Exercise description: Return, from the data that follows, each line that holds the word "near".

Extracted information:
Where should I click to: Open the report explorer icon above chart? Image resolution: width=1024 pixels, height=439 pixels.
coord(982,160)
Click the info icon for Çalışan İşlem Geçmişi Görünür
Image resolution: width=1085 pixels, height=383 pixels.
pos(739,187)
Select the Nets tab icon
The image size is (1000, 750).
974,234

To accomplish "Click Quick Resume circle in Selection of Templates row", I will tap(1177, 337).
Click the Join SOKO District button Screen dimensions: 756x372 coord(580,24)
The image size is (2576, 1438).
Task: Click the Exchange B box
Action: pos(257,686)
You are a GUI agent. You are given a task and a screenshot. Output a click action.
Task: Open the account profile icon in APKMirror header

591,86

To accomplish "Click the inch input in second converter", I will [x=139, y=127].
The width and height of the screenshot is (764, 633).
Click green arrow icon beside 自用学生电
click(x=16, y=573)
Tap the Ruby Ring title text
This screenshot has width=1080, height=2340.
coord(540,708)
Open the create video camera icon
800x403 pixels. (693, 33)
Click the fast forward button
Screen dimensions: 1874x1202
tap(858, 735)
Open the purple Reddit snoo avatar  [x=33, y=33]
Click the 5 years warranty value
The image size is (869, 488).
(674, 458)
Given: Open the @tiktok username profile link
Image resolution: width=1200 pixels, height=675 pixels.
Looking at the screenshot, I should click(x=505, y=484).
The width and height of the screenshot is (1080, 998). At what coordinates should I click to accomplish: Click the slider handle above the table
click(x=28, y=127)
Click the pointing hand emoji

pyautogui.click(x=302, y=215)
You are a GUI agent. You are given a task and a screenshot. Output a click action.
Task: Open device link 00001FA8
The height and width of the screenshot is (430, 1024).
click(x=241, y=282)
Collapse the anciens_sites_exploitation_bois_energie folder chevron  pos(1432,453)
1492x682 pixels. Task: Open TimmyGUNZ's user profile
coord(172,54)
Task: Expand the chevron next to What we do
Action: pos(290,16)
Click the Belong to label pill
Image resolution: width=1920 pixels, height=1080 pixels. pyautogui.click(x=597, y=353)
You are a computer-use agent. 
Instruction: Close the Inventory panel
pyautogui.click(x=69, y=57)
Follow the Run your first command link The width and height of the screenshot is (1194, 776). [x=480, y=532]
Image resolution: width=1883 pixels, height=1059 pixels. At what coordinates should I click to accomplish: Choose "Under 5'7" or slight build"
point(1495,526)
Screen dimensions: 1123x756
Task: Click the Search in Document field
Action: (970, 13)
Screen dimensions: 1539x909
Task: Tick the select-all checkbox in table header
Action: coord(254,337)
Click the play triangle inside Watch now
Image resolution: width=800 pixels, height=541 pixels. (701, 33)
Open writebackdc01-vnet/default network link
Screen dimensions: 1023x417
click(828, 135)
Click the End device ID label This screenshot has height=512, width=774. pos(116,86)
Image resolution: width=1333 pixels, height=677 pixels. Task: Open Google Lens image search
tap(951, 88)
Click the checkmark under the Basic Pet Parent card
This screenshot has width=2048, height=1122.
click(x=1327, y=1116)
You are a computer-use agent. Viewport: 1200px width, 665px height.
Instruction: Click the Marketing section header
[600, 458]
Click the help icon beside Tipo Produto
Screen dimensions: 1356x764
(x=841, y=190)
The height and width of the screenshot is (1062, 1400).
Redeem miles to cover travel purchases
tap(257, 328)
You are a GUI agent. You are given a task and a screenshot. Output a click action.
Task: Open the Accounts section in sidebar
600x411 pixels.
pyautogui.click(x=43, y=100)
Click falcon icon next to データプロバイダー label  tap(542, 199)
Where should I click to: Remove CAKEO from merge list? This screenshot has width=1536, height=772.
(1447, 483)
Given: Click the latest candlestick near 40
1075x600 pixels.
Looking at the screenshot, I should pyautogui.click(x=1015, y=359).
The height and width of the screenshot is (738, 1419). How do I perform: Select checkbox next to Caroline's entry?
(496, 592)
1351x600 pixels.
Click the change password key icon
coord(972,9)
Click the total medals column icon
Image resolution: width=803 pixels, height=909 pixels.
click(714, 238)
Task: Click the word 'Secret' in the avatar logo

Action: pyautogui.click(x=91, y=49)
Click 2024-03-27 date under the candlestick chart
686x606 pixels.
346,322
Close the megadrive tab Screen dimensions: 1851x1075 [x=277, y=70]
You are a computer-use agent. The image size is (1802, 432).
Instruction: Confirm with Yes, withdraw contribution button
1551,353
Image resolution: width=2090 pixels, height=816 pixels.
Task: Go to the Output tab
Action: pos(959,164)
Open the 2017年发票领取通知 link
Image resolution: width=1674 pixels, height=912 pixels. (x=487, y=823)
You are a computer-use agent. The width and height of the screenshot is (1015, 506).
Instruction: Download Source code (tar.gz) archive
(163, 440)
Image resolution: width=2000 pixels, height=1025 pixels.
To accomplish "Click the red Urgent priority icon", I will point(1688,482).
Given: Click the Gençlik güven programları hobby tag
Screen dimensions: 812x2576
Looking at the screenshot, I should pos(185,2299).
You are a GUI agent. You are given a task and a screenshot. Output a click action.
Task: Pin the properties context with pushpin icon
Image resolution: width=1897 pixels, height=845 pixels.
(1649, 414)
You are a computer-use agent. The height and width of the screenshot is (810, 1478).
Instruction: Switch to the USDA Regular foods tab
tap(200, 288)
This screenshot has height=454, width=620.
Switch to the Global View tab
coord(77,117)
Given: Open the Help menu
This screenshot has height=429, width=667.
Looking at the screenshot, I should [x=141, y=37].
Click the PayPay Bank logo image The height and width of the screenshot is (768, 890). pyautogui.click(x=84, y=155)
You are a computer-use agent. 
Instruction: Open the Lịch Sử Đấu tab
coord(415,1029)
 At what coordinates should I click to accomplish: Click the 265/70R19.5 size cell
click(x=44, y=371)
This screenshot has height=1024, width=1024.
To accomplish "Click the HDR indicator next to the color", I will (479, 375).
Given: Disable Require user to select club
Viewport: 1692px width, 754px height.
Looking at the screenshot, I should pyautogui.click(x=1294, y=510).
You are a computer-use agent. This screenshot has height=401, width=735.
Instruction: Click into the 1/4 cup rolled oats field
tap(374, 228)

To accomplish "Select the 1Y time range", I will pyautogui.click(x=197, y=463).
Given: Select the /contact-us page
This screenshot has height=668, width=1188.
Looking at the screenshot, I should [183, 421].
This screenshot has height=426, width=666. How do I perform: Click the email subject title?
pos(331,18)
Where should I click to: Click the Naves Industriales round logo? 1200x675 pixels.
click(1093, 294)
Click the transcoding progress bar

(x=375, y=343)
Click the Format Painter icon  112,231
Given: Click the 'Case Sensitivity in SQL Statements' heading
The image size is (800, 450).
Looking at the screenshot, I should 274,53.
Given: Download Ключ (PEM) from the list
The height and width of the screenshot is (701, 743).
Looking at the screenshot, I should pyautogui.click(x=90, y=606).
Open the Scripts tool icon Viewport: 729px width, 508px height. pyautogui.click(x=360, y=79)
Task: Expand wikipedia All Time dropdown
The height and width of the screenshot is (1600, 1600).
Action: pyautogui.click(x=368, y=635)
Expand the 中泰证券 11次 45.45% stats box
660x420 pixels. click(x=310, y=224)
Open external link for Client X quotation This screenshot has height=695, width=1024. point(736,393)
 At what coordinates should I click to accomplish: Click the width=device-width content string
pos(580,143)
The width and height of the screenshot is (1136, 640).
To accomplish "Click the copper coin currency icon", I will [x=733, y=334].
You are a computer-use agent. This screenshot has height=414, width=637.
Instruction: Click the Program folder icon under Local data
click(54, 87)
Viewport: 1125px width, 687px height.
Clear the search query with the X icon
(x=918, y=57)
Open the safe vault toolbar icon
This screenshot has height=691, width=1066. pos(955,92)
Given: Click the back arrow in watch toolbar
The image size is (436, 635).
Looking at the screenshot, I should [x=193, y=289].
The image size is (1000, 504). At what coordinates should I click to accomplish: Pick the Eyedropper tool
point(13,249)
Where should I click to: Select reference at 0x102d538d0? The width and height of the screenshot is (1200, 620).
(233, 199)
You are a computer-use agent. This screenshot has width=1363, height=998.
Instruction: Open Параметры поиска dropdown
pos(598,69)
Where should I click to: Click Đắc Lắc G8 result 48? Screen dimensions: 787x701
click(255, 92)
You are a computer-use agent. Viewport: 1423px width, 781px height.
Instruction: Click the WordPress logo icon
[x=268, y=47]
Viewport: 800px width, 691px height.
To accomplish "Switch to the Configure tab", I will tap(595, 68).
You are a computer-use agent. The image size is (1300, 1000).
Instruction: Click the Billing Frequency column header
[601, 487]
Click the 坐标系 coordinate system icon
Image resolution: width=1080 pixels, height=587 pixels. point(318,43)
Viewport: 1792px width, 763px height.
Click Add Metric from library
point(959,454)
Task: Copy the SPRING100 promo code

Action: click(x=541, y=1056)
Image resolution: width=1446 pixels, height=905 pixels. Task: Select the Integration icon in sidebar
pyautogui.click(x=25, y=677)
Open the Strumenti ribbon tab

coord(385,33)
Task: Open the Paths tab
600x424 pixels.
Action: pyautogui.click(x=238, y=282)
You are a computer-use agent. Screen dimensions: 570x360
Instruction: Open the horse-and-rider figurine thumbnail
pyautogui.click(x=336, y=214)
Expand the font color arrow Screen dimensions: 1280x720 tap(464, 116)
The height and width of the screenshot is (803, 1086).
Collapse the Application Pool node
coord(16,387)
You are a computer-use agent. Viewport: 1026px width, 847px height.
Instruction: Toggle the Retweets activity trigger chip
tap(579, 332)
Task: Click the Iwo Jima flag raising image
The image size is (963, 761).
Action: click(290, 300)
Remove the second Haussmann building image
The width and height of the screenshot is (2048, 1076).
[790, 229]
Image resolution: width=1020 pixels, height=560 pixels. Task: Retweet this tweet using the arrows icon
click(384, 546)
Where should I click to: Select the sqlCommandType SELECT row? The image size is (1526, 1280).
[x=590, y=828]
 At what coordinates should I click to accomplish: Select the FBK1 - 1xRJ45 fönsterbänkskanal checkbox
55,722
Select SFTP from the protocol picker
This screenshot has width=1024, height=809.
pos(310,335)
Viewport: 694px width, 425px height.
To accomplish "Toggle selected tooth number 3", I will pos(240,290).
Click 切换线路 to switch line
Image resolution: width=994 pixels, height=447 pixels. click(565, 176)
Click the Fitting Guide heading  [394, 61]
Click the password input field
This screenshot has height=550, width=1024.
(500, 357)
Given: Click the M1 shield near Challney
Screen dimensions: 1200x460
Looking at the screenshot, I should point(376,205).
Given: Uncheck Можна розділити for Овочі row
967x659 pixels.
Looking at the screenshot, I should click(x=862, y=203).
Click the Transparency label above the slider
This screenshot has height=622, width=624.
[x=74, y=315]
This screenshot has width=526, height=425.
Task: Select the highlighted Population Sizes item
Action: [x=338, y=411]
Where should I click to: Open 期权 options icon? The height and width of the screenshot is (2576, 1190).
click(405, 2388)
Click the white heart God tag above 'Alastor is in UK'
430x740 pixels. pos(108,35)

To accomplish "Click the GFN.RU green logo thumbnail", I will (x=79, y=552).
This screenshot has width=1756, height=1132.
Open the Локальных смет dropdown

Response:
Given: Click the latest candlestick near 40
Given: Click the M1 shield near Challney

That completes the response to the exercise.